Of all of things that could have done it, hockey was the one that killed our going out with other couples. On any given weekend we were travelling three hours round trip through ice and snow to rinks all over Michigan. The best you could come up as a meal with other adults normally involved sitting in a fern bar with twenty young men (and one young woman) gnarring at pizza and drinking pop, and the parents scattered at tables surrounding the feast.
Don’t get me wrong, some of my favorite memories are of tournament socializing. There we were somewhere in Ohio, eating buckets of fried chicken from a local grocery store’s deli counter in a hotel’s conference room, while drinking beer with other moms and dads. But the time commitment, two nights a week for practice and two nights a week for games and the real-life requirements of work that bled into the evenings killed just getting together with anyone for socializing. Factoring in my decision to run, and get elected to the 20+ hours unpaid position of school board member, there just was no time for other things.
On January 10th, a great block of time opened up for us. We walked away from the burdens of our jobs. Concurrently the boys have become socially self-sufficient, if not economically so (yet). Saturday nights for them means Dungeons and Dragons and Wednesday are for bar trivia. They have people now, they don’t need us to manufacture fun.

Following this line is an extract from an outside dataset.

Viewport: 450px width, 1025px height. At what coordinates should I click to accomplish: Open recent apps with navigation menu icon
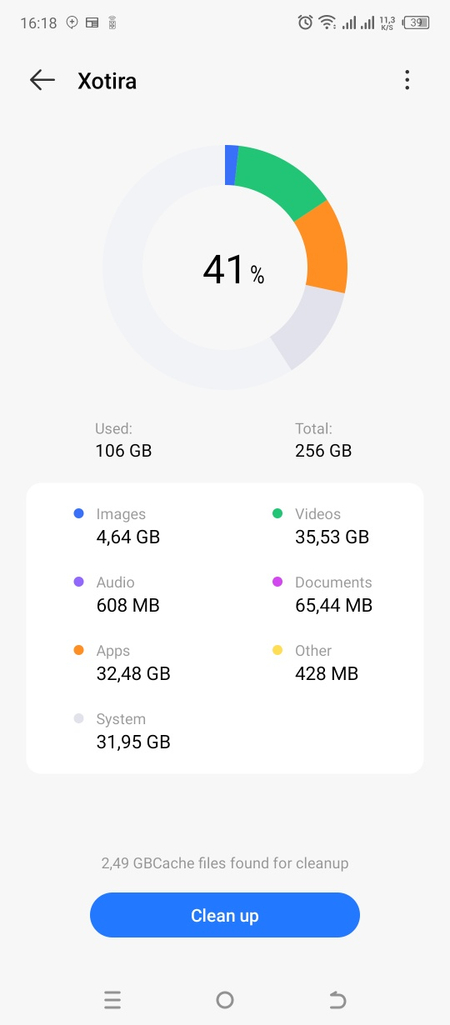tap(112, 1000)
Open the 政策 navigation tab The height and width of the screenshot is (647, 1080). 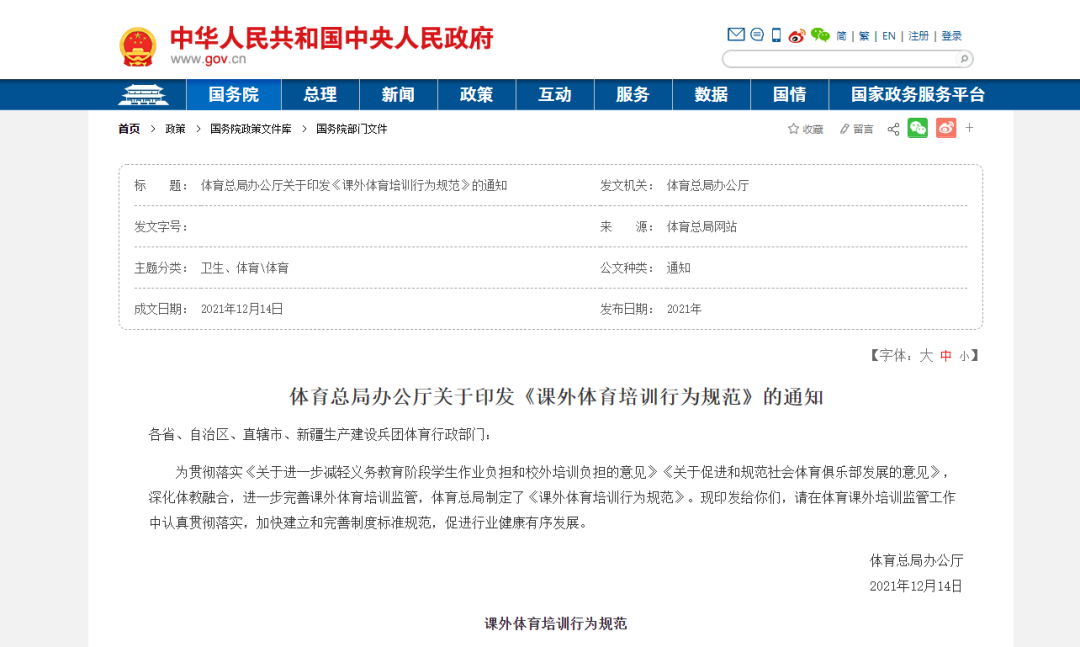[477, 94]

Now is our moment to re-emerge. My plan here is to get together with people whenever we can. I want to re-engage with the quiet pleasures of sharing a meal and talking about things that are not ritual. Ritual may be the wrong word, and so is routine. Left to our own devices we establish patterns regarding what we talk about and how we talk about it. When you go out to eat, you hear from people who live differently, who experience life differently. Now is the time to get “other” people back into our lives.
Hopefully all that was lost shall be regained.